Don’t cry because it’s over; smile because it happened.
Just kidding. I’ll leave the sentimental crap to people with actual, useful feelings. If anything, I encourage people to be irrationally angry about baseball. Please do regrettable things involving mobile devices paired with concrete. Indulge your inner child.
(Actually, please don’t. Mobile devices are expensive, and I know this because I’ve hit an exit velocity of 75+ mph with an iPhone. The launch angle was roughly the same as a Marcell Ozuna two-bouncer to the cutoff man. I regret everything about the demise of that iPhone 6.)
Being bratty about your favorite sportsball team failing to win a game played while wearing matching pajamas is kind of dumb.
Also dumb - Blaming Mike Shildt for all the playoff failures, blaming the DeWitt family for not spending more money because money solves everything, and insisting that the team was just a couple of Randy Arozarena appearances away from world domination.
That’s not to say I don’t agree with you to a certain extent, but the oversimplification in the search for a solution lacks a certain je ne sais quoi.

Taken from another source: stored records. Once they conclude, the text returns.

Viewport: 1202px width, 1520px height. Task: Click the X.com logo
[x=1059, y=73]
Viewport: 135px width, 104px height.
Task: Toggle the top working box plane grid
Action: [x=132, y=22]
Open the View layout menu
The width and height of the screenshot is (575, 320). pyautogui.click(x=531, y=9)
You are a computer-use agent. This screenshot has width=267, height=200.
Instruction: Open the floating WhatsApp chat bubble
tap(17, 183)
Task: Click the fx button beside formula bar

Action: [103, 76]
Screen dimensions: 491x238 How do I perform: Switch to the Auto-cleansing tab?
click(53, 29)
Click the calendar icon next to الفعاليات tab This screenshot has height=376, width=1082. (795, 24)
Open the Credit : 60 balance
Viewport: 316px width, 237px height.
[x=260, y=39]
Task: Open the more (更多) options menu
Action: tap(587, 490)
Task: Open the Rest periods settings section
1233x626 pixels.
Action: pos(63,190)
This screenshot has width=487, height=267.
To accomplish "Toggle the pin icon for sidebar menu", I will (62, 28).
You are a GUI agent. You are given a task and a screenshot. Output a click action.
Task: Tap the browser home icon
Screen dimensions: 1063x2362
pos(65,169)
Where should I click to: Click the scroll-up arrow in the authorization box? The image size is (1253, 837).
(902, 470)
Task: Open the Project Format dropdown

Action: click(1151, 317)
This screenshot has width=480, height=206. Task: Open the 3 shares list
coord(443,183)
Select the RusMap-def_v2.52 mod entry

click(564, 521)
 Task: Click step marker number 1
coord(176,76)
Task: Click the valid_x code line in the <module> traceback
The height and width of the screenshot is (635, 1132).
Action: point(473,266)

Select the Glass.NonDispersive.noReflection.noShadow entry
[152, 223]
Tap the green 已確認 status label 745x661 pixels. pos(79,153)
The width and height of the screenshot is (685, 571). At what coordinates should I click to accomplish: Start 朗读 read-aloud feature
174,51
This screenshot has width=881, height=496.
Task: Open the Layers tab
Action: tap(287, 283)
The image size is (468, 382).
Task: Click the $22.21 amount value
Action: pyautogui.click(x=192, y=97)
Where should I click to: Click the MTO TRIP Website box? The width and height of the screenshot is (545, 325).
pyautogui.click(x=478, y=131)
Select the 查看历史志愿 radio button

If you think the answer is to spend more money, then check that box on your BINGO card. The Cardinals started the season with the 10th highest Opening Day payroll - somewhere in the neighborhood of $168M. They’ve already got roughly $161M committed to just 11 players for 2020 thanks in large part to the $26M owed to Goldschmidt. If you previously asked for them to spend the money to get a big time player, then check that box as well.
Maybe Anthony Rendon is actually the key to world domination that Arozarena is not, but maybe "Rendon for world domination" puts the team at risk of falling into the same trap the Yankees and Red Sox did when they went the “spend to win” approach without really rationalizing the spending. How good of a fit is Rendon in the context of the way the team is currently built? Would Matt Carpenter become the $18.5M per year “big bat off the bench”? If so, then does Edman go back to Memphis where he absolutely does not belong? Can we really expect a One Direction reunion in the next couple years.
I have questions, many questions.
Many have answers, but too many of those answers reflect a wonderfully disgusting mixture of overreaction and confusion pureed with a sense of bewilderment.
I get it though. I feel that, and I’m with you ‘til the end.
I’m just going through the process differently, and it all starts with backing away from baseball, because the wound is simply too fresh.
Kidding again. I'm going to fixate on what went wrong and what could be done better. Even worse, I'll probably write about it frequently now. I've got a baseball problem. Send help.